TASK TO COMPLETE: Take the records below and write them out again exactly.

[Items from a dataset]
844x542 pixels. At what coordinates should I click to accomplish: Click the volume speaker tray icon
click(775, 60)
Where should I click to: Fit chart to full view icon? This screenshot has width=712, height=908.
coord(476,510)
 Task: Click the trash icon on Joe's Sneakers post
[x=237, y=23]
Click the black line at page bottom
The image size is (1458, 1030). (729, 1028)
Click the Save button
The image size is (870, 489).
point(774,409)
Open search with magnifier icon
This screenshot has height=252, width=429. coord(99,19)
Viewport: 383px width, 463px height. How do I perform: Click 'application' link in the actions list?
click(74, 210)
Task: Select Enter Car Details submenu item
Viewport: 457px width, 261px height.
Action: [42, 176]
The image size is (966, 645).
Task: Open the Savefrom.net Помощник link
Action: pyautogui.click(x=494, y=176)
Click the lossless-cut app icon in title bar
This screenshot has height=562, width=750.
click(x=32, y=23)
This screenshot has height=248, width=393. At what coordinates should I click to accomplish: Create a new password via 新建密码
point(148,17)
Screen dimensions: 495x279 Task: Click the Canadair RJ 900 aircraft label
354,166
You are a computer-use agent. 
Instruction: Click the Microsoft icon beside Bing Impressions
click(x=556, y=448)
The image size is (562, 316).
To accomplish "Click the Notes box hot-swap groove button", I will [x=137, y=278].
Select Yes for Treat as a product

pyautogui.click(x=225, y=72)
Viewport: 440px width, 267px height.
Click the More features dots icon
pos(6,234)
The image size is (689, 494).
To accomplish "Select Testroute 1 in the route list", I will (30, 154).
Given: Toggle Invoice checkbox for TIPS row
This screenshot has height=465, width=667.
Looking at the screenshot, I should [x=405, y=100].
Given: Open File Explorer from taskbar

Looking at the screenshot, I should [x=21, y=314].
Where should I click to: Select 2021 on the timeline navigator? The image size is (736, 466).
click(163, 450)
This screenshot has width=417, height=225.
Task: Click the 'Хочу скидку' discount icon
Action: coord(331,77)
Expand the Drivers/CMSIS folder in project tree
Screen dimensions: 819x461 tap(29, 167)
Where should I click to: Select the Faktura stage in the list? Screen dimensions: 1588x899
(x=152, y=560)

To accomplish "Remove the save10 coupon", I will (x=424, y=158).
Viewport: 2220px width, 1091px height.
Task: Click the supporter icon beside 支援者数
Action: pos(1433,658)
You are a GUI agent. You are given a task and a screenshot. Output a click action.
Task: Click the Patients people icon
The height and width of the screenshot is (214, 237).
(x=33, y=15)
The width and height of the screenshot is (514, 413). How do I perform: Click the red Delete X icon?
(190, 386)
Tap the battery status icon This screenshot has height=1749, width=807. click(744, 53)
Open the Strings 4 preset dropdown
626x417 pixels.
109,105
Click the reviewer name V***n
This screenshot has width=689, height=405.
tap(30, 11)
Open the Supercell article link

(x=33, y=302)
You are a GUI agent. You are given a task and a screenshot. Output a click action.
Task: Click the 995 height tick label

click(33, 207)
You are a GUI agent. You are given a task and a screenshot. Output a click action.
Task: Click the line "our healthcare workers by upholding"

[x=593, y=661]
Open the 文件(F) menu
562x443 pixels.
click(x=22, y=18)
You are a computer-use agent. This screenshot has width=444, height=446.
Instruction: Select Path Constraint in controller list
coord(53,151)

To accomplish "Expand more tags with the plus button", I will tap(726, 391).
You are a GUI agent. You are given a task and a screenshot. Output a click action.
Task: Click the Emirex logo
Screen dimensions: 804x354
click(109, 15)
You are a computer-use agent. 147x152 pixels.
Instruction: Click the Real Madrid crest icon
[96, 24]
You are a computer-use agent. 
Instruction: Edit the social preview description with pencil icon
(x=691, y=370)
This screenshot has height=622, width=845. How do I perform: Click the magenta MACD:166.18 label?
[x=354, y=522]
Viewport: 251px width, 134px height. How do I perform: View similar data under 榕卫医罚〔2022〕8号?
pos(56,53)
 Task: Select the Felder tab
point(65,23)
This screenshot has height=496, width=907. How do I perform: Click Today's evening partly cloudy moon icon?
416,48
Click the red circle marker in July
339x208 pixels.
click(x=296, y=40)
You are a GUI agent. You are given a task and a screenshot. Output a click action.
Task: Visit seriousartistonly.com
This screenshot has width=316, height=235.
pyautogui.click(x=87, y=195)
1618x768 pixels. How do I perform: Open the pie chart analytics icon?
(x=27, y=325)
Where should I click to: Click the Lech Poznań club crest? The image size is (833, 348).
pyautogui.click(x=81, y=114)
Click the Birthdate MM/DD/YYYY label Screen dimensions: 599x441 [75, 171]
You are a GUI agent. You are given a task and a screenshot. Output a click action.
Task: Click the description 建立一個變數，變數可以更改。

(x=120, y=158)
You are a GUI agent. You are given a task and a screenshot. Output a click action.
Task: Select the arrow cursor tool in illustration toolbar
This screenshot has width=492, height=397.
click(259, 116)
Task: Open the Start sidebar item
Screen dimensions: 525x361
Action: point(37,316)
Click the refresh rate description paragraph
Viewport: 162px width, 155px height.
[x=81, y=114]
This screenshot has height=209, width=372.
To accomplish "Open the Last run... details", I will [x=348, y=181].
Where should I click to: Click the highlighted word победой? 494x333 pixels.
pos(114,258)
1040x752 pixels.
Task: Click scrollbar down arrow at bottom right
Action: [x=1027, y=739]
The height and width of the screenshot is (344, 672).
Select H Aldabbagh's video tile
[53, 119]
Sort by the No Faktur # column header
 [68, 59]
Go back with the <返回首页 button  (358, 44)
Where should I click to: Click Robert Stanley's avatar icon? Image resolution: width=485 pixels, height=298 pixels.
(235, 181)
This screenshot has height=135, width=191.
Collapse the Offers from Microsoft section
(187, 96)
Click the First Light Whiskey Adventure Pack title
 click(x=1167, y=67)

RESPONSE TO THE EXERCISE:
844x542 pixels. At what coordinates should I click to accomplish: Click the volume speaker tray icon
click(775, 60)
Where should I click to: Fit chart to full view icon? This screenshot has width=712, height=908.
coord(476,510)
 Task: Click the trash icon on Joe's Sneakers post
[x=237, y=23]
Click the black line at page bottom
The image size is (1458, 1030). (729, 1028)
Click the Save button
The image size is (870, 489).
point(774,409)
Open search with magnifier icon
This screenshot has height=252, width=429. coord(99,19)
Viewport: 383px width, 463px height. How do I perform: Click 'application' link in the actions list?
click(74, 210)
Task: Select Enter Car Details submenu item
Viewport: 457px width, 261px height.
Action: [42, 176]
The image size is (966, 645).
Task: Open the Savefrom.net Помощник link
Action: pyautogui.click(x=494, y=176)
Click the lossless-cut app icon in title bar
This screenshot has height=562, width=750.
click(x=32, y=23)
This screenshot has height=248, width=393. At what coordinates should I click to accomplish: Create a new password via 新建密码
point(148,17)
Screen dimensions: 495x279 Task: Click the Canadair RJ 900 aircraft label
354,166
You are a computer-use agent. 
Instruction: Click the Microsoft icon beside Bing Impressions
click(x=556, y=448)
The image size is (562, 316).
To accomplish "Click the Notes box hot-swap groove button", I will [x=137, y=278].
Select Yes for Treat as a product

pyautogui.click(x=225, y=72)
Viewport: 440px width, 267px height.
Click the More features dots icon
pos(6,234)
The image size is (689, 494).
To accomplish "Select Testroute 1 in the route list", I will (30, 154).
Given: Toggle Invoice checkbox for TIPS row
This screenshot has height=465, width=667.
Looking at the screenshot, I should [x=405, y=100].
Given: Open File Explorer from taskbar

Looking at the screenshot, I should [x=21, y=314].
Where should I click to: Select 2021 on the timeline navigator? The image size is (736, 466).
click(163, 450)
This screenshot has width=417, height=225.
Task: Click the 'Хочу скидку' discount icon
Action: coord(331,77)
Expand the Drivers/CMSIS folder in project tree
Screen dimensions: 819x461 tap(29, 167)
Where should I click to: Select the Faktura stage in the list? Screen dimensions: 1588x899
(x=152, y=560)

To accomplish "Remove the save10 coupon", I will (x=424, y=158).
Viewport: 2220px width, 1091px height.
Task: Click the supporter icon beside 支援者数
Action: pos(1433,658)
You are a GUI agent. You are given a task and a screenshot. Output a click action.
Task: Click the Patients people icon
The height and width of the screenshot is (214, 237).
(x=33, y=15)
The width and height of the screenshot is (514, 413). How do I perform: Click the red Delete X icon?
(190, 386)
Tap the battery status icon This screenshot has height=1749, width=807. click(744, 53)
Open the Strings 4 preset dropdown
626x417 pixels.
109,105
Click the reviewer name V***n
This screenshot has width=689, height=405.
tap(30, 11)
Open the Supercell article link

(x=33, y=302)
You are a GUI agent. You are given a task and a screenshot. Output a click action.
Task: Click the 995 height tick label

click(33, 207)
You are a GUI agent. You are given a task and a screenshot. Output a click action.
Task: Click the line "our healthcare workers by upholding"

[x=593, y=661]
Open the 文件(F) menu
562x443 pixels.
click(x=22, y=18)
You are a computer-use agent. This screenshot has width=444, height=446.
Instruction: Select Path Constraint in controller list
coord(53,151)

To accomplish "Expand more tags with the plus button", I will tap(726, 391).
You are a GUI agent. You are given a task and a screenshot. Output a click action.
Task: Click the Emirex logo
Screen dimensions: 804x354
click(109, 15)
You are a computer-use agent. 147x152 pixels.
Instruction: Click the Real Madrid crest icon
[96, 24]
You are a computer-use agent. 
Instruction: Edit the social preview description with pencil icon
(x=691, y=370)
This screenshot has height=622, width=845. How do I perform: Click the magenta MACD:166.18 label?
[x=354, y=522]
Viewport: 251px width, 134px height. How do I perform: View similar data under 榕卫医罚〔2022〕8号?
pos(56,53)
 Task: Select the Felder tab
point(65,23)
This screenshot has height=496, width=907. How do I perform: Click Today's evening partly cloudy moon icon?
416,48
Click the red circle marker in July
339x208 pixels.
click(x=296, y=40)
You are a GUI agent. You are given a task and a screenshot. Output a click action.
Task: Visit seriousartistonly.com
This screenshot has width=316, height=235.
pyautogui.click(x=87, y=195)
1618x768 pixels. How do I perform: Open the pie chart analytics icon?
(x=27, y=325)
Where should I click to: Click the Lech Poznań club crest? The image size is (833, 348).
pyautogui.click(x=81, y=114)
Click the Birthdate MM/DD/YYYY label Screen dimensions: 599x441 [75, 171]
You are a GUI agent. You are given a task and a screenshot. Output a click action.
Task: Click the description 建立一個變數，變數可以更改。

(x=120, y=158)
You are a GUI agent. You are given a task and a screenshot. Output a click action.
Task: Select the arrow cursor tool in illustration toolbar
This screenshot has width=492, height=397.
click(259, 116)
Task: Open the Start sidebar item
Screen dimensions: 525x361
Action: point(37,316)
Click the refresh rate description paragraph
Viewport: 162px width, 155px height.
[x=81, y=114]
This screenshot has height=209, width=372.
To accomplish "Open the Last run... details", I will [x=348, y=181].
Where should I click to: Click the highlighted word победой? 494x333 pixels.
pos(114,258)
1040x752 pixels.
Task: Click scrollbar down arrow at bottom right
Action: [x=1027, y=739]
The height and width of the screenshot is (344, 672).
Select H Aldabbagh's video tile
[53, 119]
Sort by the No Faktur # column header
 [68, 59]
Go back with the <返回首页 button  (358, 44)
Where should I click to: Click Robert Stanley's avatar icon? Image resolution: width=485 pixels, height=298 pixels.
(235, 181)
This screenshot has height=135, width=191.
Collapse the Offers from Microsoft section
(187, 96)
Click the First Light Whiskey Adventure Pack title
 click(x=1167, y=67)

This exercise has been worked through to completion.